● **To do**:
Copy out each line of the material that includes the word "bell".

● **Input material**:
# # # # #

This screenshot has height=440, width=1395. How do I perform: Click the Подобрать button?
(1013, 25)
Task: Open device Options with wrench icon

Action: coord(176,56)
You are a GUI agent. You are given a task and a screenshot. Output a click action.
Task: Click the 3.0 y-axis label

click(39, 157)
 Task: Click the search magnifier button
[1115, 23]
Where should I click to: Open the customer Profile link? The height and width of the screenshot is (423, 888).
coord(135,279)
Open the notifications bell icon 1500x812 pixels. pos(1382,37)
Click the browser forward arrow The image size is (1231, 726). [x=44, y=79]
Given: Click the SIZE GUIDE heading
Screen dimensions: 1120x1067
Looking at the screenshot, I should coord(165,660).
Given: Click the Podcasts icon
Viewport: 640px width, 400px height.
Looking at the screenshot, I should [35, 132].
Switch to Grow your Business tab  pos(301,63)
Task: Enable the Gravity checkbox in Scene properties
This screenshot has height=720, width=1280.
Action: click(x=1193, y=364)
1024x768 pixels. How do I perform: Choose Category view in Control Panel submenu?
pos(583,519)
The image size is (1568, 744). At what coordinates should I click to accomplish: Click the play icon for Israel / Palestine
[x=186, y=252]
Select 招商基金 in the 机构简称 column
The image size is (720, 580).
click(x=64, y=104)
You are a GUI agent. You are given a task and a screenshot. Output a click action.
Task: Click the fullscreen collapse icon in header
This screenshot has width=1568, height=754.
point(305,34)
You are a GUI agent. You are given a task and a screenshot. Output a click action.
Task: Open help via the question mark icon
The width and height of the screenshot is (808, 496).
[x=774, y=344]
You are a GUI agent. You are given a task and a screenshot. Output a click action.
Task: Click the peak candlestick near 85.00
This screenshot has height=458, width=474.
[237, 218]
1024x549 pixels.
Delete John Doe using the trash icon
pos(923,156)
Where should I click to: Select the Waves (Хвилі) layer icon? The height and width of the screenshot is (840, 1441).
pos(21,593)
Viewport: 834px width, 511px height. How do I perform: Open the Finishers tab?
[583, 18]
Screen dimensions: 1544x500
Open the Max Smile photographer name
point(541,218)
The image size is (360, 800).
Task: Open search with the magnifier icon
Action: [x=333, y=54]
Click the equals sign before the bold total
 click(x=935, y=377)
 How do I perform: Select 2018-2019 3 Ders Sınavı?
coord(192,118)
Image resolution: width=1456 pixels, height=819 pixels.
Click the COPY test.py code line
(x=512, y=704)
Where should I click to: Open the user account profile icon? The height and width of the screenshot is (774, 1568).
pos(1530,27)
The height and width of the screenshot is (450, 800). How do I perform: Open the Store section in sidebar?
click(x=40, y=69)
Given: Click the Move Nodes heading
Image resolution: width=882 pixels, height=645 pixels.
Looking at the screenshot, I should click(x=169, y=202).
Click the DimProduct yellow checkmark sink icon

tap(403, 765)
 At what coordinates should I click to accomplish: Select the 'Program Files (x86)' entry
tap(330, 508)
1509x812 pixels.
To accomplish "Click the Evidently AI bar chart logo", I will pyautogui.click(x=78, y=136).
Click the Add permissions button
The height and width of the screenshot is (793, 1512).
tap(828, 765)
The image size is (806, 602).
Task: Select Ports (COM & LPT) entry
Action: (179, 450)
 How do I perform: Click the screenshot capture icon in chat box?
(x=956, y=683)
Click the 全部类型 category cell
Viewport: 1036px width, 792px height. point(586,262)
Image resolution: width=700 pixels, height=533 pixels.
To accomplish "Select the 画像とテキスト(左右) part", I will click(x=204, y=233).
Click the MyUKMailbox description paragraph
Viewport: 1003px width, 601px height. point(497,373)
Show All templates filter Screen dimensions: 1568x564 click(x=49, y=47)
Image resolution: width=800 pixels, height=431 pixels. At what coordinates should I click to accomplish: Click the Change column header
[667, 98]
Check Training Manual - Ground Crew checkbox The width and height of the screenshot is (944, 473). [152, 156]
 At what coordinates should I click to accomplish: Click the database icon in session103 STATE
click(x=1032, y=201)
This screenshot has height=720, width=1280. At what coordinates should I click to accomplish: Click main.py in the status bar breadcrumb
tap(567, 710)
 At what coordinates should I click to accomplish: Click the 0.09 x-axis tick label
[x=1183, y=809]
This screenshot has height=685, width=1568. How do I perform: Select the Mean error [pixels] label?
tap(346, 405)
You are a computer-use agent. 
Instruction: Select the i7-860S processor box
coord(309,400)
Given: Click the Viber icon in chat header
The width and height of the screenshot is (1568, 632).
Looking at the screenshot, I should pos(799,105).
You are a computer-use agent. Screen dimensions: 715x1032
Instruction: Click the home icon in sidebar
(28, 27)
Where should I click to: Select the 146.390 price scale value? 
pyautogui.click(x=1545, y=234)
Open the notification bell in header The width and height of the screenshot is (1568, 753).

# # # # #

● **Solution to the problem**:
Open the notifications bell icon 1500x812 pixels. pos(1382,37)
Open the notification bell in header The width and height of the screenshot is (1568, 753).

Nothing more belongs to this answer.